PLAYBOY: From what we've heard, your competitive relationship with the other writers was nothing compared with your troubles with Max Liebman, the producer of the show.

BROOKS: Max hated me. I was a pretty snotty kid. But I hated him right back. When Sid first asked Max to hire me, Max wouldn't do it. So Sid gave me $50 a week himself and I'd wait in the hallway outside where Sid and Max and Mel and Lucille were writing the show. After a while, Sid would stick his head out and say, "We need three jokes." So I'd give him three jokes, but Max wouldn't let me in.

PLAYBOY: What didn't he like about you?

BROOKS: He didn't like my fast mouth. When I'd sass him back, he'd throw a lighted cigar at me - right at my face! I'd duck. One day, we were standing on the stage. I yelled, "Pepper Martin sliding into second! Watch your ass!" And I ran straight at him at full speed and then threw myself into a headfirst slide. Slid right between his legs, sent him flying in the air, scared the shit out of him. We laugh about it now, but it was rough then. He's a great showman, though; unconsciously, I think I still copy him.

PLAYBOY: Didn't you once scare the shit out of General Sarnoff?
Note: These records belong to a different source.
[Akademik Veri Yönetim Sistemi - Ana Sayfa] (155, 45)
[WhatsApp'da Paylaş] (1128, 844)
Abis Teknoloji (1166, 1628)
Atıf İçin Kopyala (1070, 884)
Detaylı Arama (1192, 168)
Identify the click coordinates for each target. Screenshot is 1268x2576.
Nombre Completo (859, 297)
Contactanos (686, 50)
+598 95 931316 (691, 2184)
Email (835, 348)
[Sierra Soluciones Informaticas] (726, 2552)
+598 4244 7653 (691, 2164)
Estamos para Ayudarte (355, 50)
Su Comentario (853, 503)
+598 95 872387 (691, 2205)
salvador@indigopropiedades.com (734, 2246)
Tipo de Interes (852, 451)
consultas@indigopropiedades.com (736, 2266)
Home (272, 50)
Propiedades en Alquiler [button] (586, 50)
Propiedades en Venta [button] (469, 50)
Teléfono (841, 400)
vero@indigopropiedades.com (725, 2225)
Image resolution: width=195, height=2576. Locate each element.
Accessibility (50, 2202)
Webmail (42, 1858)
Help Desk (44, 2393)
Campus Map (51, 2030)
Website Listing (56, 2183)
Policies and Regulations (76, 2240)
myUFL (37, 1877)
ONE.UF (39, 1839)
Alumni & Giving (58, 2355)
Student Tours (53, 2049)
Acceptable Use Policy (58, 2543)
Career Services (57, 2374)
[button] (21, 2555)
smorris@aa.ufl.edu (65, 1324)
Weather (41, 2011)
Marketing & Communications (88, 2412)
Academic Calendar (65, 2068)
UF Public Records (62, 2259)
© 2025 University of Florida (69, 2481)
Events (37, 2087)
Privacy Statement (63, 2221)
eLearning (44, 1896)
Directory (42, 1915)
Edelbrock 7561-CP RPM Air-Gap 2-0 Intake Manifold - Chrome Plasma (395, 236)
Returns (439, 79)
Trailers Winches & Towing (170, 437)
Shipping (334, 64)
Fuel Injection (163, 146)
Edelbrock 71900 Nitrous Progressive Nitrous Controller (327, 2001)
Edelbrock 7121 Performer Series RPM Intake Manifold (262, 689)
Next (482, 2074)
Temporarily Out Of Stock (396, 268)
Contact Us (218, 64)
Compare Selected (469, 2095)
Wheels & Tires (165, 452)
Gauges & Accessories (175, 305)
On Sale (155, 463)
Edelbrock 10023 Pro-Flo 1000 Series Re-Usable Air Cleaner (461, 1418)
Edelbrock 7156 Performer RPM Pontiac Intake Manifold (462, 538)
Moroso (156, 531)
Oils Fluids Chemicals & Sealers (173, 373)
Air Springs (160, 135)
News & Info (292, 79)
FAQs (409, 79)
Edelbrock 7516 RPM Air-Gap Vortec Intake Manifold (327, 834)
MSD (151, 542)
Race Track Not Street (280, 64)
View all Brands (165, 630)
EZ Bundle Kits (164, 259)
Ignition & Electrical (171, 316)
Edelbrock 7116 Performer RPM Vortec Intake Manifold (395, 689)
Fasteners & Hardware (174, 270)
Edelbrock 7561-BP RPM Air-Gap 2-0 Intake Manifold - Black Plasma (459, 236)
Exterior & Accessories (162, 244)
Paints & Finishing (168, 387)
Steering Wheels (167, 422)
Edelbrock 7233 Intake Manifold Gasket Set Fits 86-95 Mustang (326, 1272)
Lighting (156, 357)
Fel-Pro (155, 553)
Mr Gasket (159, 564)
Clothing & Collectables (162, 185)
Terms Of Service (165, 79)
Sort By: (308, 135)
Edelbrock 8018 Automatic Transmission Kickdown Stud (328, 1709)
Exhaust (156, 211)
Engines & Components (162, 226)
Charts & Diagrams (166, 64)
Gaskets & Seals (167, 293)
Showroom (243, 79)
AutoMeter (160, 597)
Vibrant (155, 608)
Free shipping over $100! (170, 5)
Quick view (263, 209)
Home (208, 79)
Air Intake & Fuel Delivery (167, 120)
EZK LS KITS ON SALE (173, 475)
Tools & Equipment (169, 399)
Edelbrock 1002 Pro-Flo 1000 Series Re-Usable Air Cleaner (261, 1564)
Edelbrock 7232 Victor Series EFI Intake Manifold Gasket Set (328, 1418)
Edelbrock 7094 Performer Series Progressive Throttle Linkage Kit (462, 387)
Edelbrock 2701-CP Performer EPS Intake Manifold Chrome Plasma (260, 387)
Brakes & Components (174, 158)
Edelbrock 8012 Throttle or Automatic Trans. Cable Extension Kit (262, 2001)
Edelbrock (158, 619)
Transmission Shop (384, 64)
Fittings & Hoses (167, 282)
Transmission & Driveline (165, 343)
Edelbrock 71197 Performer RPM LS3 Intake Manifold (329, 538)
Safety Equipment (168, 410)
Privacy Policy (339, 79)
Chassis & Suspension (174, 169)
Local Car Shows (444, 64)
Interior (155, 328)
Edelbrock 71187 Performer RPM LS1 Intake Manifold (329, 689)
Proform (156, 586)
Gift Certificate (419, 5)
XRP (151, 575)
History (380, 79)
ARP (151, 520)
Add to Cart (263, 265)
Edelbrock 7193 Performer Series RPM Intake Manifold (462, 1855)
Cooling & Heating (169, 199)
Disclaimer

BROOKS: True! One day they had a big conference in the RCA building. All the big shots. General Sarnoff, the chairman of the board of RCA; Pat Weaver, the president of NBC; Max Liebman and Sid. When I tried to walk into the room with them, the door was slammed in my face. But I wanted to know what they were planning. Would there be a new show? Should I buy a new car? So I put on a white duster and a straw hat and I crashed through the door into the meeting and jumped up on the conference table. "Hurray!" I yelled. "Hurray! Lindy has landed at Le Bourget!" This was 1950. And I whipped off my straw hat and skimmed it across the room and it sailed right out the window and has never been seen since. Then I burst into the Marseillaise while General Sarnoff clutched his heart and Liebman picked his eyes up off the floor. Weaver was white as a sheet. Sid was the only one who laughed; staggered around, holding his gut. Liebman said, "And now, if you will kindly leave us Mr. Brooks!" But I said, "Don't you understand? Lindy made it!"